Uma is 8 years old, but she might as well be 48. Already showing dramatic precision and a gift for storytelling, there’s no doubt that she is a star, able to command the attention of the entire audience. I cannot wait to see what’s next for her.
Esang is perhaps most known for her powerful singing voice, as well as her ear for music, but she is a revelation as Matilda. Esang’s orientation leans more toward Filipino than English, so it comes as quite a shock that she is able to learn that entire script and all the songs—and did it all with a British accent.
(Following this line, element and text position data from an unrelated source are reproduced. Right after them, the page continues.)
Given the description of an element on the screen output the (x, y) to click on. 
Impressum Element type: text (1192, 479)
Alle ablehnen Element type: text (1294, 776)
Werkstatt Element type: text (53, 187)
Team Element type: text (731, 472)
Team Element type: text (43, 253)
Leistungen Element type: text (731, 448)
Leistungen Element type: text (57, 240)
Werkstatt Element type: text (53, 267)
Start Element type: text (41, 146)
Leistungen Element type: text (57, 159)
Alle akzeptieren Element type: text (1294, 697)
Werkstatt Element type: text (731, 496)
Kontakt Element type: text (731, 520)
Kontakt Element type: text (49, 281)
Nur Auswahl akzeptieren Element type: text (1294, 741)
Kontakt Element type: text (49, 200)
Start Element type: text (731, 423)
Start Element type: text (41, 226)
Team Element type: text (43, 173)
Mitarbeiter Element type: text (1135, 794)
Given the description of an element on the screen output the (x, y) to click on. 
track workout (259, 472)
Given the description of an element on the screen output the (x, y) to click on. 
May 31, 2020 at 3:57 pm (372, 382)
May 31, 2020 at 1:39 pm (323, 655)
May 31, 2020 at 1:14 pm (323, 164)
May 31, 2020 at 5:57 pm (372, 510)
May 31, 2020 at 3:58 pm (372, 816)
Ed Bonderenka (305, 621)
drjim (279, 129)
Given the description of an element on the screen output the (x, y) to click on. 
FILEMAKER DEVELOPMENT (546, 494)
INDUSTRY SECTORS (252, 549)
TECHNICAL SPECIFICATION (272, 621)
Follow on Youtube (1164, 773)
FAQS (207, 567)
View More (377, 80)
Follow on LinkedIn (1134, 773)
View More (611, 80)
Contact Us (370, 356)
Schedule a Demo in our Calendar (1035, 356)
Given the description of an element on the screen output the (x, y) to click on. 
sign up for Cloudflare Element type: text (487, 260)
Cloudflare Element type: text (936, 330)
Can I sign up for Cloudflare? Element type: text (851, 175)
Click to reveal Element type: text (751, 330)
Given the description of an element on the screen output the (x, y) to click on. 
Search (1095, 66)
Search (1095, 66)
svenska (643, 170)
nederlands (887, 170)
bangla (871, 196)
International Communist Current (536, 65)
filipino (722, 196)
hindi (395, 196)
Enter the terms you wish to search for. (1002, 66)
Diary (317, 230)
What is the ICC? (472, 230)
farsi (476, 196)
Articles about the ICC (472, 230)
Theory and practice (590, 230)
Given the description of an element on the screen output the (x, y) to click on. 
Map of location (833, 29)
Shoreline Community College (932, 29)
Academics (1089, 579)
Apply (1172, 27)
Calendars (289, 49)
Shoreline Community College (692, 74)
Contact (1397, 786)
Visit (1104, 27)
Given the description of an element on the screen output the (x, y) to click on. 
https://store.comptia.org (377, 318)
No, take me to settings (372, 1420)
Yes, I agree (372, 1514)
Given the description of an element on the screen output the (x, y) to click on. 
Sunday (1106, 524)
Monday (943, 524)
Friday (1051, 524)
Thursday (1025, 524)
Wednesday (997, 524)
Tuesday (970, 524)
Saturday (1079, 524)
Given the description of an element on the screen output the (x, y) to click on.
Some hints of her natural Filipino accent would peek through every now and again. That said, however, the task in front of her was great, and she was able to take it on. As her one-time “The Voice Kids” coach, I am mighty proud of what she has done.
Once we arrived at the climax of the show where the kids drive Miss Trunchbull out of the classroom, Josh Ryan Nubla as Bruce Bogtrotter stands up on his desk and lets out a wail, launching into what is possibly the most popular song from the musical, rousing the audience into a frenzy.
The kids performed “Revolting Children” with energy, focus and intention. I looked over at Rob; he was tearing up watching our daughter. So was I.
The tears kept coming after the final curtain fell, with Nic having a bit of a meltdown in her dressing room. Her big feelings were pouring out of her when it hit her that the run was over, and that she would now miss the show and her friends. Separation anxiety is a real thing.
My family is more than grateful that our little Nic got to experience working on a musical. She now understands, more deeply than she ever did, the hard work and discipline required to be an actor in a show.
Thank you, Bobby Garcia, Cecile Martinez, and to the adult company for your patience in teaching our daughter what she needed to learn. She will carry these lessons with her forever.